If I had nowhere to go in the world, I would come to Ojai. I would sit under an orange tree; it would be shade for me from the sun, and I could live on the fruit.
The tranquil town of Ojai — pronounced Oh-Hi — is home to around 8,000 souls but has been a mecca for spirituality for much of the past century and is seen by many as a cradle for a new human consciousness.
It is here that spiritual luminaries like J Krishnamurti discovered a landscape and an unmistakeable energy where they could stop the busyness of day-to-day life and go into retreat, emerging refreshed with an ability to see life anew.
Perhaps Ojai’s most famous resident, Krishnamurti spent considerable time in this peaceful valley between 1922 and 1986, welcoming visitors from around the world who were drawn by his penetrating inquiries into the fundamental questions of life.
Among them were writer and satirist Aldous Huxley, screen legend Greta Garbo, Theosophist and women’s rights activist Annie Besant, comic actor Charlie Chaplin, quantum physicist David Bohm, novelist D H Lawrence and pop group The Beatles.
After days of being battered by the passage of speeding cars, pickups, trucks and motorhomes as I hiked north along the coast from LA, it felt like stepping through a peace portal when Findhorn trustee Roger Collis guided me on what he descibed jokingly as a magical mystery tour of centres of light in the coastal resort of Santa Barbara and it’s much smaller inland cousin.
Years ago I fell in love with Santa Barbara when I visited at the wheel of a red sports car in my days as the editor of a motoring magazine, but this time it was the spirituality and nature-based appeal of the area that reached out to me. Santa Barbara is synonymous with the Pacific Ocean and Ojai with the Earth and sky.
Roger and his wife Katherine, who married at Findhorn in 1971 and helped gift the Traigh Bhan retreat house on the Isle of Iona to the community, have lived in the idyllic region for many years.
Roger insists: “You can recognise a presence of energy and a field of intelligence that is far more expansive than the physical area. It is a radiant energy that links with other energies around the planet, creating a web of light and vitality that is birthing a new consciousness in co-operation with the intelligence of Gaia.”
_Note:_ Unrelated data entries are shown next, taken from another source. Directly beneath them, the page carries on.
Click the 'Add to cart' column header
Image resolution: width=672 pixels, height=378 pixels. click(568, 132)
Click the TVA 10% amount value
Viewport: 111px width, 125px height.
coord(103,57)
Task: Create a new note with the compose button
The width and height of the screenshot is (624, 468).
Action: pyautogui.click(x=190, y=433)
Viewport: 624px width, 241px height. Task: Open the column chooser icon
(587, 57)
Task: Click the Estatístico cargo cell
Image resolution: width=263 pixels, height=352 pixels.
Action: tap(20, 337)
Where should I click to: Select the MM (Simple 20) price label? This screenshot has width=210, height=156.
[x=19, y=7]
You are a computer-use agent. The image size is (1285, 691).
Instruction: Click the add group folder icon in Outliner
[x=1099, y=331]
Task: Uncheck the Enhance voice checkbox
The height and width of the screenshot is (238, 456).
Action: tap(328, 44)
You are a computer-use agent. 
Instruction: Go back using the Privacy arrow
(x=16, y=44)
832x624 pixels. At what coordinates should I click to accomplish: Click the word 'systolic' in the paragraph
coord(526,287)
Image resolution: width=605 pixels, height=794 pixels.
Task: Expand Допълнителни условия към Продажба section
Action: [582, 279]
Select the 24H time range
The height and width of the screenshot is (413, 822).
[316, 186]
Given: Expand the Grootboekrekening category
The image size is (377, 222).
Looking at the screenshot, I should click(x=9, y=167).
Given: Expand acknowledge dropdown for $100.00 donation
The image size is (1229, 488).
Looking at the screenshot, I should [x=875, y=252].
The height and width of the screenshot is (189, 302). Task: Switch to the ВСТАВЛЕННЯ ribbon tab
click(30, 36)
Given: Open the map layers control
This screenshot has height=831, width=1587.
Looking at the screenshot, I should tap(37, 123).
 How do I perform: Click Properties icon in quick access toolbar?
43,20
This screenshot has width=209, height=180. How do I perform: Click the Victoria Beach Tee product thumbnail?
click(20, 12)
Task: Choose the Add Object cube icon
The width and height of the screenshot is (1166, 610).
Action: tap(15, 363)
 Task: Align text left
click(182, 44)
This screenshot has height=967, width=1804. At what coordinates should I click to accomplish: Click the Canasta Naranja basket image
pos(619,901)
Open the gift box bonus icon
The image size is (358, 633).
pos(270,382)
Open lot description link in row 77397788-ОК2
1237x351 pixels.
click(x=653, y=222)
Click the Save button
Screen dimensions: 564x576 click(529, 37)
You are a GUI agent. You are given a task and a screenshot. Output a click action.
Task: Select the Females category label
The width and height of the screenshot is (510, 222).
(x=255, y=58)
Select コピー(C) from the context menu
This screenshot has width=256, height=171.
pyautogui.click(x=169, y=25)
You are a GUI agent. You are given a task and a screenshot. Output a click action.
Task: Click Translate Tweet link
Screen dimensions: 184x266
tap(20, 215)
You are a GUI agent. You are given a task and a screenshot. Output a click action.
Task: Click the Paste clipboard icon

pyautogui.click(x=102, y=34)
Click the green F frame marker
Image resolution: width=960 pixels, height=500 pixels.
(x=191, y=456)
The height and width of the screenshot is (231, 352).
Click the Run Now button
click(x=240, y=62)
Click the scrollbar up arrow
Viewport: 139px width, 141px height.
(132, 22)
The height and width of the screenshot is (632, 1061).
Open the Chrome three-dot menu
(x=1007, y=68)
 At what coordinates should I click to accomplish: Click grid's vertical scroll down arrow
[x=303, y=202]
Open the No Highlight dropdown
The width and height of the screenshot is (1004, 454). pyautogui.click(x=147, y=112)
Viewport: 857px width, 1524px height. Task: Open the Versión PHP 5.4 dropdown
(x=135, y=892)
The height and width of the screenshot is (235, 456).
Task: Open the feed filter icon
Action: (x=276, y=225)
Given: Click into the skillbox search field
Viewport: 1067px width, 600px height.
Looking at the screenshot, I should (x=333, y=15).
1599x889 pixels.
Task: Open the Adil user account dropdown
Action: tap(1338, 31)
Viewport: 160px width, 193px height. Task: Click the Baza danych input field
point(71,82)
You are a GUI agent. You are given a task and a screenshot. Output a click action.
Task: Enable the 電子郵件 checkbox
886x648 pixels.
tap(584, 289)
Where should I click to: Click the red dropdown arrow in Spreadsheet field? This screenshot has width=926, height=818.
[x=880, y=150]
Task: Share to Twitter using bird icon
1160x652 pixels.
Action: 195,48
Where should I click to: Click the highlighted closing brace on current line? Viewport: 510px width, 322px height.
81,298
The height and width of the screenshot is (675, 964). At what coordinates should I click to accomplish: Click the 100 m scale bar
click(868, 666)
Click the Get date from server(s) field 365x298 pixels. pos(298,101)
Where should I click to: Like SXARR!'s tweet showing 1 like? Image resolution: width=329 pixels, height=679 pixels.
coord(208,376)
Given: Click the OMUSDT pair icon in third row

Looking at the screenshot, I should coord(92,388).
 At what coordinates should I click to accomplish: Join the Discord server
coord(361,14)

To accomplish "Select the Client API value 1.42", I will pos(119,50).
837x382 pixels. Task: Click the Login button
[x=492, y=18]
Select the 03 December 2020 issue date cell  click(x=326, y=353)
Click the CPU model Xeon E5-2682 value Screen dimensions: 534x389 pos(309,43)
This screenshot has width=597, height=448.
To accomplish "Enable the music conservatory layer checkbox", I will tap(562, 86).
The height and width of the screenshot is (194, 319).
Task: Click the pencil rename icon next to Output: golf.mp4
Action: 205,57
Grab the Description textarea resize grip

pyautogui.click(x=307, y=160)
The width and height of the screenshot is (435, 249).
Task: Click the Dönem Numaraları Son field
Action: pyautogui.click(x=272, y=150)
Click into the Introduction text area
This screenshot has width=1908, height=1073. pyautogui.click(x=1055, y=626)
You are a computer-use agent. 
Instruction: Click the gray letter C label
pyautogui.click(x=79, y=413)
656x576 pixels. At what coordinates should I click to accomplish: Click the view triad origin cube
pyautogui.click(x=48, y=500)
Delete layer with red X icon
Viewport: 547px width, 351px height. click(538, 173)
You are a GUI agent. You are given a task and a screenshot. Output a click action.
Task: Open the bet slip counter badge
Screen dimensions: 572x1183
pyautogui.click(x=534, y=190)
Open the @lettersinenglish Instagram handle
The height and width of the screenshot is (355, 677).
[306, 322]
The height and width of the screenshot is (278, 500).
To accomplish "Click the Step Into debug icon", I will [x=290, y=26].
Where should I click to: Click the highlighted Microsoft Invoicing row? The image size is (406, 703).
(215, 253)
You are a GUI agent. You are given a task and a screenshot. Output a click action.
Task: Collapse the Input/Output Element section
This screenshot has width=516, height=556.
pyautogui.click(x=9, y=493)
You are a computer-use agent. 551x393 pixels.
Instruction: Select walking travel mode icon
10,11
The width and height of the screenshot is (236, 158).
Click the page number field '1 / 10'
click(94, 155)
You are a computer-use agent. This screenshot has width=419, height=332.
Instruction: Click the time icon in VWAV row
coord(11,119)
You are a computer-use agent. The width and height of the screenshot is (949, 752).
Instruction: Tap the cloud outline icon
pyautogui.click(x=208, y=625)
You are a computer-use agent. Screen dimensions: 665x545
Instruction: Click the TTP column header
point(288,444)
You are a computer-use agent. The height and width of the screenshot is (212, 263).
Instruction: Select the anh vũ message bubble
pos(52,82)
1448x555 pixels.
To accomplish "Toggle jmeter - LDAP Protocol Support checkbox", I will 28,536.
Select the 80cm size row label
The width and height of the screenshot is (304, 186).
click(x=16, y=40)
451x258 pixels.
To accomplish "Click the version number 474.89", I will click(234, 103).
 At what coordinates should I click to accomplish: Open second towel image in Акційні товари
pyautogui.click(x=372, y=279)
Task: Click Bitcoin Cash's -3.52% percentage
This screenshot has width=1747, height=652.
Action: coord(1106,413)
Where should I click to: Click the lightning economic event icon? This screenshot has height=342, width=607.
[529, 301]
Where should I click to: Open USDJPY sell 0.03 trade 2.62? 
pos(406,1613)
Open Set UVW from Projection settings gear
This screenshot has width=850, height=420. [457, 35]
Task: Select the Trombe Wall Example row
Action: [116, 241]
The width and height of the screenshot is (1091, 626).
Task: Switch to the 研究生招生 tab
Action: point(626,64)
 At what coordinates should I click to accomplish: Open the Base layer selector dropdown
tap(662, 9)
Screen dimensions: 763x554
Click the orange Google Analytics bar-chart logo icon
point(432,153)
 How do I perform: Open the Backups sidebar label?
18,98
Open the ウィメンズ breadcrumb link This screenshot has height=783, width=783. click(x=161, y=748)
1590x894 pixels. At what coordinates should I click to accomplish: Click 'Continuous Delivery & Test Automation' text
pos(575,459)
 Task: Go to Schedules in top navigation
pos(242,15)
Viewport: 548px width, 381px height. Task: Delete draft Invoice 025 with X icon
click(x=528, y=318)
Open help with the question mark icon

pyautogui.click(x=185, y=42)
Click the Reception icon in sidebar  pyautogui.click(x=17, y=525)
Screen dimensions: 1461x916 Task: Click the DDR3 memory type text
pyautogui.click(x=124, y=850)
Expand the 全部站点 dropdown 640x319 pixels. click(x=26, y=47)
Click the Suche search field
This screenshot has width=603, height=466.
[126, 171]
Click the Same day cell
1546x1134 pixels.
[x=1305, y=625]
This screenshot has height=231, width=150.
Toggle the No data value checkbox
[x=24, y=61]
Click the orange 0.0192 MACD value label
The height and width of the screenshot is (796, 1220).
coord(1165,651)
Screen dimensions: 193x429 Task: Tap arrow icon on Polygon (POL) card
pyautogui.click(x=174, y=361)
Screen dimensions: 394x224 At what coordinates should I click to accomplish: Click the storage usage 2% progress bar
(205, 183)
Our tour starts at the Café Luna coffee shop in the suburb of Summerland, which was originally settled by Spiritualists, and includes the serene Vedanta Temple of Swami Vivekanada, reflecting a stream of consciousness from East to West and a following of the teachings of Ramakrishna.
At the La Casa de Maria retreat and conference centre we meet up with Roger’s wife Katherine, who is the newly appointed director of the Center for Spiritual Renewal.
It is described as a place where people of all faiths can search for truth, engage in dialogue, experience personal growth, embrace the sacred and participate in the creation of a just and peaceful world.
Again and again Findhorn comes up in conversation and it is no surprise to discover that many of the centres in the area had been visited by co-founders Peter and Eileen Caddy, Dorothy Maclean and other Findhorn ambassadors.
Roger and Katherine first gave a talk on Findhorn at the Krotona Institute of Theosophy in 1971 and more than four decades later the Findhorn Foundation is reaching out to a wider network with the Network of Light Gathering planned for May.
Highpoints of my tour are many and varied and include a stroll around the gardens of Meditation Mount, where Roger was the director until recently, also sitting in the peace garden and witnessing a magnifient sunset over the Ojai Valley which is unusual in the United States in running East-West.
It’s mission is to foster practices that awaken connection with the inner self, others and the natural world, while always listening and speaking from the heart. As well as hosting adult inspiration programmes and retreats, it reaches out to LA inner city schools and often gives youngsters their first immersion in open-hearted, nature-based sharings.
“Imagine kids from the inner city sitting in a circle under the stars and passing the talking piece around and having the courage to share things they've never shared before. It’s transformative,” Roger says.
Students say that sharing their stories, be they of an incident of violence, an injury, deep-rooted fears or even a first kiss, make a huge difference in their lives and build strong bonds as they come to know and trust each other.
Cultures worldwide, and notably those of Native Americans, have long used listening and talking circles and modernised versions developed at the Ojai Foundation have reached thousands of young people through 600 trained teachers in more than 60 schools.
I meet former professional Las Vegas body builder-turned-gardener Suzette Maurice, who speaks passionately of honouring the sacredness of the land and working in co-operation with the elemental beings.
Her life has been utterly transformed and she recalls throwing all her sporting trophies in the trash. “When I heard about Ojai it was if somebody had slipped a magic carpet underneath me.”
I’m reminded of a quote by physicist Albert Einstein who observed: “The most beautiful thing we can experience is the mysterious…”
Often when chatting to people I realise that Findhorn still has that magic and mystique, many wistfully expressing a desire to make a pilgrimage to the community that celebrates 50 years on November 17 as a force for positive change in the world. Just by expressing that wish I feel they are somehow plugging into the global Network of Light.